Rythie's Blog

Technology and stuff

Federated Short URLs

With the demise of the tr.im URL shortening service, the inevitable debate about shortening services has arisen. The key problem is that these URLs are lost if the service is shutdown and lots of links remain broken forever with no idea of what domain they were on let alone the specific page.

I must say, I'm not really convinced there is a need for URL shorteners outside Twitter, and they should provide a service of their own or avoid the need for it altogether. Nevertheless, there are lot of these services and here is what I think could be done to avoid a tr.im style problem again.
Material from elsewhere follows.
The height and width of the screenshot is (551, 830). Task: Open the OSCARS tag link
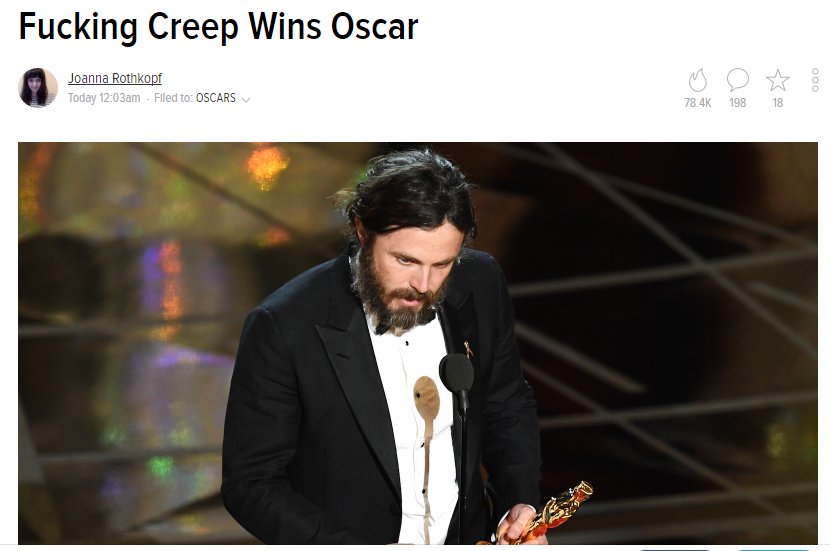pos(215,98)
The solution would be a federated URL shortening system, such that all participants share the same shortening codes.
i.e.
http://bit.ly/Bxxxxx
would be the same as
http://tr.im/Bxxxxx

This is how I think it could work:

It's based on the same ideas of a hierarchical addressing used by IP addresses, postcodes, phone numbers etc.

We assume that these codes (i.e. the bit after the slash) are Base62 - i.e. each character could be a-z, A-Z or 0-9.
The shortening code would be split into two parts: a vendor part and a URL part.

i.e. bit.ly gets everything starting "B" leaving them 5 digits or 916 million addresses (625) to play with however they like.
trim gets everything starting "T" also leaving them 916 million addresses
Some small site could also get in the game with a smaller set initially, i.e. they get addresses starting "AAA" leaving them 3 digits or 238,328 (623) addresses to work though until they take off (which may never happen of course)

Everyone in the system would be responsible for approving short URLs onto the system for their subsection of the space. They would notify others in the system immediately and if a URL has already been shortened by another site, they would use the same code but serve it up as their own. I.e. tr.im finds that bit.ly has already shortened a URL as http://bit.ly/Bxxxxx so tr.im takes that code and serves it up as it's own http://tr.im/Bxxxxx and this way the user of the URL can get statistics and such. It's quite possible that if URLs are shortened on different sites within seconds of each other that two or more codes for the same URL will exist and that would probably less than 0.1% and could be accepted as an inherent inefficiency that would not be fixed.

As codes run out the prefix could be extended from 1 character to 2 or even 3, giving 62 times as many addresses in each case, giving multiple blocks to companies as necessary.

If a company wants to exit the game it would be suggested that it sells it's domain to an existing player. A DNS CNAME entry to the new company is all that would be really required to take it over, none of the code or database written by the failing company would need preserving and could even be sold separately.

Of course the failing company could either let the domain lapse or sell it to some company who didn't intend to carry on the service (probably redirecting to some scam or illegal site). In this case lets assume the shortener was http://fa.il/. In this case one thing that could be done is to have Twitter and other sites rewrite the old URLs and serve them up on another shortener. i.e. they rewrite http://fa.il/FFFFxxx as http://bit.ly/FFFFxxx and everyone's links keep on working.

So that's it. It does require a lot of companies working together which tends not to happen.

What do you think? Could this be done? Would anyone do it?